— INFORMATION SUPPLIED —
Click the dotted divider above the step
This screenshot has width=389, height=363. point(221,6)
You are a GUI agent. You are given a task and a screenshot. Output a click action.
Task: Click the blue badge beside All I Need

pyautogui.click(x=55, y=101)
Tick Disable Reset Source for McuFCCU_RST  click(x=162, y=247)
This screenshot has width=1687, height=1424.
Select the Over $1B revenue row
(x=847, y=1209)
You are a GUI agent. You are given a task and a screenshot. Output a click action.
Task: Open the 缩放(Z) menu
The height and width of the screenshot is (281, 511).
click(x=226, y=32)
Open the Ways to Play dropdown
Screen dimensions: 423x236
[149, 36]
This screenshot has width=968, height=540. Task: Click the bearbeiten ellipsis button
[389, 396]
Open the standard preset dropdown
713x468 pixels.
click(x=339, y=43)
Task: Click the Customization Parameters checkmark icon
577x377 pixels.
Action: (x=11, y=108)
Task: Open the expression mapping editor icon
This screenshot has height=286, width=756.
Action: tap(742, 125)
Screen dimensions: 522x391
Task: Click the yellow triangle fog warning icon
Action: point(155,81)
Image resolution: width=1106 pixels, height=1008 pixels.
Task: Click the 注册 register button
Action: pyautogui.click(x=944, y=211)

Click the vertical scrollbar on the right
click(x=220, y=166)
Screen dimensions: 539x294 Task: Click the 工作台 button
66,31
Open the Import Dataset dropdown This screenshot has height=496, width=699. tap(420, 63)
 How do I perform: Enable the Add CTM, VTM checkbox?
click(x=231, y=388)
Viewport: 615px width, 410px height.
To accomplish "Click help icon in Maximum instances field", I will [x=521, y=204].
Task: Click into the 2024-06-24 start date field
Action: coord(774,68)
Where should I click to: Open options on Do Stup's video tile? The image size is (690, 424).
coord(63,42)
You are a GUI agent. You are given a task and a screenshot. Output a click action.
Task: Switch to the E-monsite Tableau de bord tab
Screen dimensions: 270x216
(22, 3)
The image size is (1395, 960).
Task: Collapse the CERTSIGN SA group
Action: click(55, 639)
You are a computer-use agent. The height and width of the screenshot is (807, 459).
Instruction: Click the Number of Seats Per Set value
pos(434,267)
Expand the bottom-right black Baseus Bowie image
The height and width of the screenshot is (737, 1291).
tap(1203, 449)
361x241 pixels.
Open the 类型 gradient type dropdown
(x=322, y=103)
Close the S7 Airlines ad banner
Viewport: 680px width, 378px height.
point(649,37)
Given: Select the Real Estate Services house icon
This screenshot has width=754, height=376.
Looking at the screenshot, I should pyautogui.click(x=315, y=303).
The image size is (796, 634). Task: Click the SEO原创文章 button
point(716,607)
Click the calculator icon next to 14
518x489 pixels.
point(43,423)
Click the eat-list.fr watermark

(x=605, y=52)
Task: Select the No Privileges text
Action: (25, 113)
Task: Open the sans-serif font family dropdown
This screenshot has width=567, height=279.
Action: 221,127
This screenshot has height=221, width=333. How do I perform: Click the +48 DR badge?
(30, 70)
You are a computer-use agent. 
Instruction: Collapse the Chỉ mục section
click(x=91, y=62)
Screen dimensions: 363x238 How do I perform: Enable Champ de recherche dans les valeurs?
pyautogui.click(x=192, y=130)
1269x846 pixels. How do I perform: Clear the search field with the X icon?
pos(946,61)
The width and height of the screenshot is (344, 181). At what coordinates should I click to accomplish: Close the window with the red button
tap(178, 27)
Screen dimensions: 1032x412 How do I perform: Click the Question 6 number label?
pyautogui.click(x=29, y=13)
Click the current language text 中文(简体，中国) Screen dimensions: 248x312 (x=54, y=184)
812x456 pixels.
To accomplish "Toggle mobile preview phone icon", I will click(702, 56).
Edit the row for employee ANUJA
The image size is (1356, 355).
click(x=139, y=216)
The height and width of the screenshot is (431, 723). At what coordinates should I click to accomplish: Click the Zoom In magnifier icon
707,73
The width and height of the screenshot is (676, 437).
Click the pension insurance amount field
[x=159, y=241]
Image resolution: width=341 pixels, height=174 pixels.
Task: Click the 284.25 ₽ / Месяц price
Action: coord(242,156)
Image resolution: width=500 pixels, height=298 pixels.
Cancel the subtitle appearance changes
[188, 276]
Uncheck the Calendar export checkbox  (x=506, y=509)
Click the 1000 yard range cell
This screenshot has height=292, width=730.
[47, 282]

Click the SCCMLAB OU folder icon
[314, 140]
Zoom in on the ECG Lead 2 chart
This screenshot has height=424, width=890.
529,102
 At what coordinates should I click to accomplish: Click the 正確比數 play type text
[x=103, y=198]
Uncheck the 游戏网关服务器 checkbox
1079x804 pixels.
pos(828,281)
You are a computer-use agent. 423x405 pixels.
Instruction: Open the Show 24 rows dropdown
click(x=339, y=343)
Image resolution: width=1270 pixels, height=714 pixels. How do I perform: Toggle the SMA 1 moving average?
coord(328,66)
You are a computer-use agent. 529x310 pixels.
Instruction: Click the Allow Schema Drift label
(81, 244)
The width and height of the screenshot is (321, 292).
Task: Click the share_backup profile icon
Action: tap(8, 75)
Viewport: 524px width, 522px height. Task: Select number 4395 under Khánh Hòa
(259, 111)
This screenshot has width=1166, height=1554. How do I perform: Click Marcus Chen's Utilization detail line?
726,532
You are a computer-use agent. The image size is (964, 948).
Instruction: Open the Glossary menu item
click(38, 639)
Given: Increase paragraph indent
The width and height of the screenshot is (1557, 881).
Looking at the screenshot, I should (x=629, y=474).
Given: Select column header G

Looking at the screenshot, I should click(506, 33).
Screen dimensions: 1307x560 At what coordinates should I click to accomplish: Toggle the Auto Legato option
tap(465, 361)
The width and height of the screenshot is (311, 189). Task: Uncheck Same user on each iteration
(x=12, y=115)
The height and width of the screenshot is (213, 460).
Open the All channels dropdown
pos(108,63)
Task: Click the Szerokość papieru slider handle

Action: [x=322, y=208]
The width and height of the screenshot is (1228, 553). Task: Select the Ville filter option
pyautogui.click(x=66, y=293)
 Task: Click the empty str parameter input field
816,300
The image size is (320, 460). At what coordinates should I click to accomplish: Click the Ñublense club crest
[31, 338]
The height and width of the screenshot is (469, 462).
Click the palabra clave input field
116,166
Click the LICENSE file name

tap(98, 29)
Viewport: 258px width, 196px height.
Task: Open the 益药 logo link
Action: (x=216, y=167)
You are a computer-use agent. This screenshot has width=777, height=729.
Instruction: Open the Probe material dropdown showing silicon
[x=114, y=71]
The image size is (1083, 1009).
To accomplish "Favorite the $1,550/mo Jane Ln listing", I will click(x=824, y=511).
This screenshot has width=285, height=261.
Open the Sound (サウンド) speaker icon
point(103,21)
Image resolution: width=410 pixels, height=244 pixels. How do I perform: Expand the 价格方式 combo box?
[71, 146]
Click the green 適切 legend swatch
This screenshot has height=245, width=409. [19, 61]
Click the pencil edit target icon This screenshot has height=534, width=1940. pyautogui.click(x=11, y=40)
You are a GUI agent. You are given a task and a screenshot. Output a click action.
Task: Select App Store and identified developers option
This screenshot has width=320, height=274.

— ACTIVITY —
Each record above must be output without any alteration.

— EXERCISE RESPONSE —
Click the dotted divider above the step
This screenshot has width=389, height=363. point(221,6)
You are a GUI agent. You are given a task and a screenshot. Output a click action.
Task: Click the blue badge beside All I Need

pyautogui.click(x=55, y=101)
Tick Disable Reset Source for McuFCCU_RST  click(x=162, y=247)
This screenshot has width=1687, height=1424.
Select the Over $1B revenue row
(x=847, y=1209)
You are a GUI agent. You are given a task and a screenshot. Output a click action.
Task: Open the 缩放(Z) menu
The height and width of the screenshot is (281, 511).
click(x=226, y=32)
Open the Ways to Play dropdown
Screen dimensions: 423x236
[149, 36]
This screenshot has width=968, height=540. Task: Click the bearbeiten ellipsis button
[389, 396]
Open the standard preset dropdown
713x468 pixels.
click(x=339, y=43)
Task: Click the Customization Parameters checkmark icon
577x377 pixels.
Action: (x=11, y=108)
Task: Open the expression mapping editor icon
This screenshot has height=286, width=756.
Action: tap(742, 125)
Screen dimensions: 522x391
Task: Click the yellow triangle fog warning icon
Action: point(155,81)
Image resolution: width=1106 pixels, height=1008 pixels.
Task: Click the 注册 register button
Action: pyautogui.click(x=944, y=211)

Click the vertical scrollbar on the right
click(x=220, y=166)
Screen dimensions: 539x294 Task: Click the 工作台 button
66,31
Open the Import Dataset dropdown This screenshot has height=496, width=699. tap(420, 63)
 How do I perform: Enable the Add CTM, VTM checkbox?
click(x=231, y=388)
Viewport: 615px width, 410px height.
To accomplish "Click help icon in Maximum instances field", I will [x=521, y=204].
Task: Click into the 2024-06-24 start date field
Action: coord(774,68)
Where should I click to: Open options on Do Stup's video tile? The image size is (690, 424).
coord(63,42)
You are a GUI agent. You are given a task and a screenshot. Output a click action.
Task: Switch to the E-monsite Tableau de bord tab
Screen dimensions: 270x216
(22, 3)
The image size is (1395, 960).
Task: Collapse the CERTSIGN SA group
Action: click(55, 639)
You are a computer-use agent. The height and width of the screenshot is (807, 459).
Instruction: Click the Number of Seats Per Set value
pos(434,267)
Expand the bottom-right black Baseus Bowie image
The height and width of the screenshot is (737, 1291).
tap(1203, 449)
361x241 pixels.
Open the 类型 gradient type dropdown
(x=322, y=103)
Close the S7 Airlines ad banner
Viewport: 680px width, 378px height.
point(649,37)
Given: Select the Real Estate Services house icon
This screenshot has width=754, height=376.
Looking at the screenshot, I should pyautogui.click(x=315, y=303).
The image size is (796, 634). Task: Click the SEO原创文章 button
point(716,607)
Click the calculator icon next to 14
518x489 pixels.
point(43,423)
Click the eat-list.fr watermark

(x=605, y=52)
Task: Select the No Privileges text
Action: (25, 113)
Task: Open the sans-serif font family dropdown
This screenshot has width=567, height=279.
Action: 221,127
This screenshot has height=221, width=333. How do I perform: Click the +48 DR badge?
(30, 70)
You are a computer-use agent. 
Instruction: Collapse the Chỉ mục section
click(x=91, y=62)
Screen dimensions: 363x238 How do I perform: Enable Champ de recherche dans les valeurs?
pyautogui.click(x=192, y=130)
1269x846 pixels. How do I perform: Clear the search field with the X icon?
pos(946,61)
The width and height of the screenshot is (344, 181). At what coordinates should I click to accomplish: Close the window with the red button
tap(178, 27)
Screen dimensions: 1032x412 How do I perform: Click the Question 6 number label?
pyautogui.click(x=29, y=13)
Click the current language text 中文(简体，中国) Screen dimensions: 248x312 (x=54, y=184)
812x456 pixels.
To accomplish "Toggle mobile preview phone icon", I will click(702, 56).
Edit the row for employee ANUJA
The image size is (1356, 355).
click(x=139, y=216)
The height and width of the screenshot is (431, 723). At what coordinates should I click to accomplish: Click the Zoom In magnifier icon
707,73
The width and height of the screenshot is (676, 437).
Click the pension insurance amount field
[x=159, y=241]
Image resolution: width=341 pixels, height=174 pixels.
Task: Click the 284.25 ₽ / Месяц price
Action: coord(242,156)
Image resolution: width=500 pixels, height=298 pixels.
Cancel the subtitle appearance changes
[188, 276]
Uncheck the Calendar export checkbox  (x=506, y=509)
Click the 1000 yard range cell
This screenshot has height=292, width=730.
[47, 282]

Click the SCCMLAB OU folder icon
[314, 140]
Zoom in on the ECG Lead 2 chart
This screenshot has height=424, width=890.
529,102
 At what coordinates should I click to accomplish: Click the 正確比數 play type text
[x=103, y=198]
Uncheck the 游戏网关服务器 checkbox
1079x804 pixels.
pos(828,281)
You are a computer-use agent. 423x405 pixels.
Instruction: Open the Show 24 rows dropdown
click(x=339, y=343)
Image resolution: width=1270 pixels, height=714 pixels. How do I perform: Toggle the SMA 1 moving average?
coord(328,66)
You are a computer-use agent. 529x310 pixels.
Instruction: Click the Allow Schema Drift label
(81, 244)
The width and height of the screenshot is (321, 292).
Task: Click the share_backup profile icon
Action: tap(8, 75)
Viewport: 524px width, 522px height. Task: Select number 4395 under Khánh Hòa
(259, 111)
This screenshot has width=1166, height=1554. How do I perform: Click Marcus Chen's Utilization detail line?
726,532
You are a computer-use agent. The image size is (964, 948).
Instruction: Open the Glossary menu item
click(38, 639)
Given: Increase paragraph indent
The width and height of the screenshot is (1557, 881).
Looking at the screenshot, I should (x=629, y=474).
Given: Select column header G

Looking at the screenshot, I should click(506, 33).
Screen dimensions: 1307x560 At what coordinates should I click to accomplish: Toggle the Auto Legato option
tap(465, 361)
The width and height of the screenshot is (311, 189). Task: Uncheck Same user on each iteration
(x=12, y=115)
The height and width of the screenshot is (213, 460).
Open the All channels dropdown
pos(108,63)
Task: Click the Szerokość papieru slider handle

Action: [x=322, y=208]
The width and height of the screenshot is (1228, 553). Task: Select the Ville filter option
pyautogui.click(x=66, y=293)
 Task: Click the empty str parameter input field
816,300
The image size is (320, 460). At what coordinates should I click to accomplish: Click the Ñublense club crest
[31, 338]
The height and width of the screenshot is (469, 462).
Click the palabra clave input field
116,166
Click the LICENSE file name

tap(98, 29)
Viewport: 258px width, 196px height.
Task: Open the 益药 logo link
Action: (x=216, y=167)
You are a computer-use agent. This screenshot has width=777, height=729.
Instruction: Open the Probe material dropdown showing silicon
[x=114, y=71]
The image size is (1083, 1009).
To accomplish "Favorite the $1,550/mo Jane Ln listing", I will click(x=824, y=511).
This screenshot has width=285, height=261.
Open the Sound (サウンド) speaker icon
point(103,21)
Image resolution: width=410 pixels, height=244 pixels. How do I perform: Expand the 价格方式 combo box?
[71, 146]
Click the green 適切 legend swatch
This screenshot has height=245, width=409. [19, 61]
Click the pencil edit target icon This screenshot has height=534, width=1940. pyautogui.click(x=11, y=40)
You are a GUI agent. You are given a task and a screenshot. Output a click action.
Task: Select App Store and identified developers option
This screenshot has width=320, height=274.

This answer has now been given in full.